Begin Passage given

Every Texas football game will be broadcast on one of the following channels: Fox, Fox Sports 1, ABC, ESPN, ESPN2, ESPNU or the Longhorn Network (full schedule). Fortunately, even if you don’t have cable or a TV, you can watch one, some or all of these channels by signing up for one of the following cable-free, live TV streaming services:

Hulu With Live TV: Includes Fox, Fox Sports 1, ABC, ESPN, ESPN2, and ESPNU (Longhorn Network isn’t included, but LHN games can be watched on ESPN’s digital platforms with a Hulu with Live TV log-in)

Sling TV: Includes Fox, Fox Sports 1, ESPN, ESPN2 and ESPNU (ABC and Longhorn Network aren’t included, but those games can be watched on ESPN’s digital platforms with a Sling TV log-in)

All of these services allow you to watch live TV without a cable box or satellite or annual contract. All you need is an internet connection. Here’s a rundown of what they include, how to sign up, and how to watch a live stream of every Texas game in 2018:

Hulu With Live TV

Hulu With Live TV

Hulu

Hulu with Live TV offers the perfect mix of entertainment and live sports for cord-cutters. Not only does it come with an extensive Netflix-like library of on-demand TV shows (Seinfeld, It’s Always Sunny, Brooklyn Nine-Nine, etc.) and movies, but it also gives you every channel that will broadcast a Texas football game in 2018.

Getting all that, including DVR, for $40 per month is great value.

Texas Football Channels Included: Fox (live in select markets), FS1, ABC (live in select markets), ESPN, ESPN2, ESPNU. There are a total of 50-plus channels included, as well as Hulu’s on-demand streaming library (a $7.99 or $11.99 per month value).

Pricing Options: Hulu With Live TV (with the “Limited Commercials” on-demand plan): $39.99 per month | Hulu With Live TV (with the “No Commercials” on-demand library plan): $43.99 per month

Extras: The regular Hulu With Live TV plan allows you to watch on two different devices at the same time, but you can watch on unlimited screens at the same time for $15 per month extra; 50 hours of cloud DVR is included, but you can upgrade to 200 hours of enhanced cloud DVR for $15 per month.

How to Sign Up: Go to the Hulu website and select “Sign Up Now”. After creating an account, select your channel package and any extras you want, then enter your payment information.

How & Where to Watch: If you want to watch on your computer, simply return to the Hulu website and select “Start Watching” at the top of the page, and then “Live TV.” Scroll to whatever channel you want to start watching live TV.

End Passage given
Begin Data shown

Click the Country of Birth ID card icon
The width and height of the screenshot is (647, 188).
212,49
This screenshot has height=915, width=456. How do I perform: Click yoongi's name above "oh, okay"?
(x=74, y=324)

End Data shown

Reproduce word for word the part of the Texas football streaming guide starting with "Sling TV: Includes" and going on through "Sling TV log-in)".

== Written solution ==
Sling TV: Includes Fox, Fox Sports 1, ESPN, ESPN2 and ESPNU (ABC and Longhorn Network aren’t included, but those games can be watched on ESPN’s digital platforms with a Sling TV log-in)